The defendant was arrested for driving under the influence of alcohol. While impounding his automobile, the arresting officers discovered on the floor, in plain view, a brown bottle, approximately two to three inches in height, with a white cap and no label of any sort. The bottle was opened and was found to contain yellow capsules and blue pills. After transporting the vehicle to police headquarters, the officers obtained a search warrant, and during their subsequent search of the vehicle discovered several more bottles containing pills and capsules, as well as a bag of green leafy material resembling marijuana, located under the front seat. The defendant was subsequently indicted for driving under the influence and for multiple violations of the Controlled Substances Act. The trial court granted his motion to suppress the substances found in his car, apparently on the basis of a conflict between the testimony of one of the arresting officers that the search had been conducted “around 2:30 - 2:45, somewhere in there,” and a notation on the warrant indicating that it was not issued until 2:50 a.m. There was also a conflict in the testimony of the two officers as to whether the officer who discovered the first pill bottle showed it to the second officer at the scene, or whether he waited until he had driven the defendant’s vehicle back to the police station to report the discovery. The state *812appeals. Held:

Decided March 9, 1982 Rehearing denied March 25, 1982 C. Deen Strickland, District Attorney, W. Fletcher Sams, Assistant District Attorney, for appellant. Francis Houston, Delman L. Minchew, Phillip N. Golub, for appellee.

Although the state did not attempt to justify the search on the basis of the officers’ right to inventory the contents of the car, the transcript reveals conclusively that the right to an “inventory search” existed.
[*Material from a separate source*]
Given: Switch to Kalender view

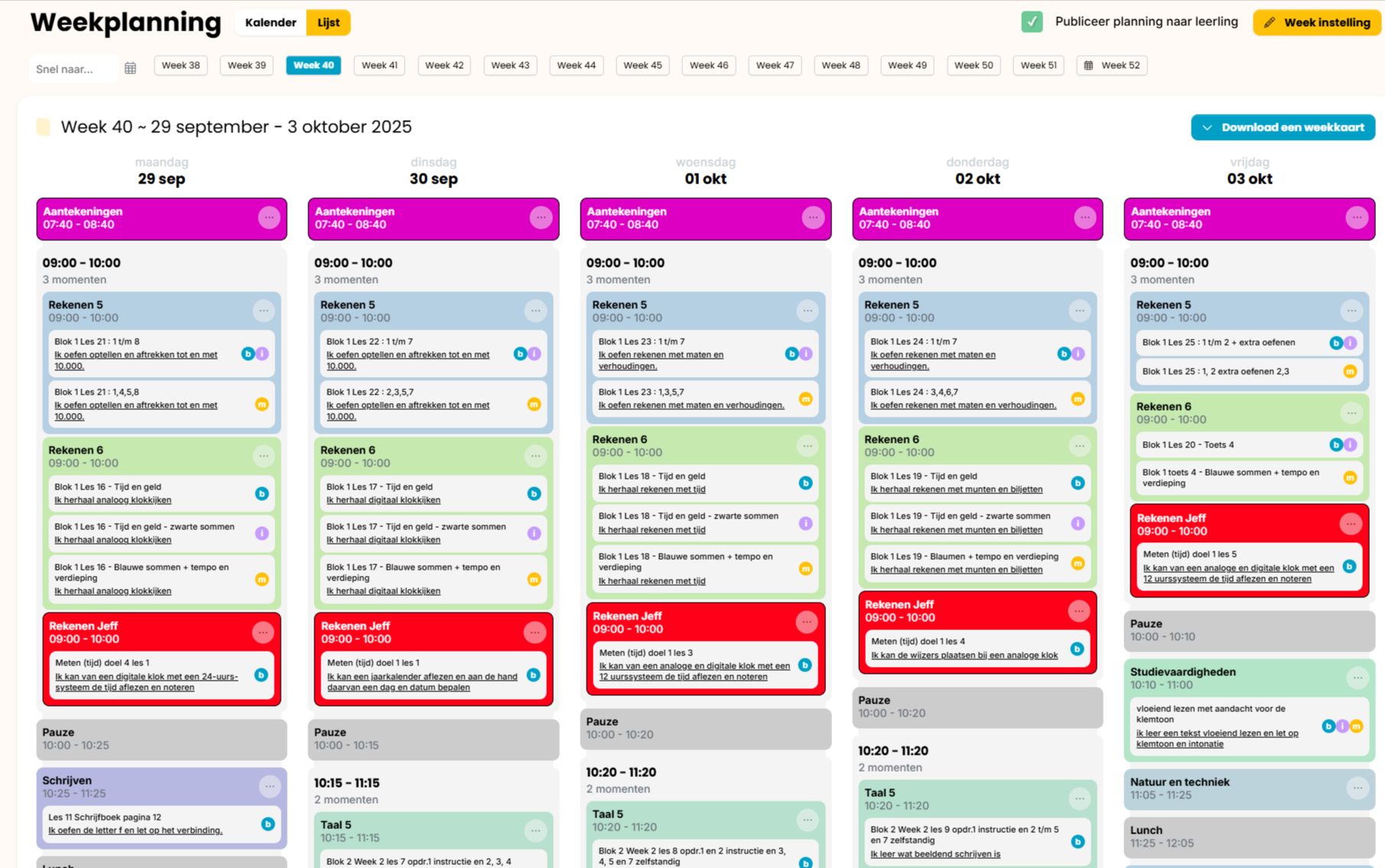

The car was stopped on a public highway in the early hours of the morning, and there was no one available to accept responsibility for the vehicle on the defendant’s behalf. One of the officers testified that the department had an “inventory policy that we inventory everything in the car if we place the man under arrest. If anything of value (sic), we list it on the inventory sheet where we won’t have any problem with it.”

“[W]hen a driver is arrested and removed from his vehicle, and the vehicle is on a highway or other public property, and there is no third person present to whom it is or might properly be turned over, or for some other sufficient reason a decision to impound it is properly made, and where in connection with such impoundment an ‘inventory search’ is a recognized and routine procedure, contraband which appears in plain view in the course of such inventory is properly seized, and may be introduced in evidence on a subsequent trial for its possession.” Highland v. State, 144 Ga. App. 594, 595 (241 SE2d 477) (1978). Having lawfully discovered the pill bottles, the officers had probable cause to conclude from their location and appearance and the circumstances of their discovery that they contained contraband; and they were thus authorized to open and seize them. Compare State v. Thomason, 153 Ga. App. 345 (3) (265 SE2d 312) (1980). The fact that the officers took the precaution of obtaining a search warrant does not invalidate the seizure, even assuming arguendo that the warrant was defective. The undisputed facts of record show that search was constitutionally permissible, and we accordingly hold that the court erred in granting the motion to suppress.

Judgment reversed.

McMurray, P. J., and Birdsong, J., concur.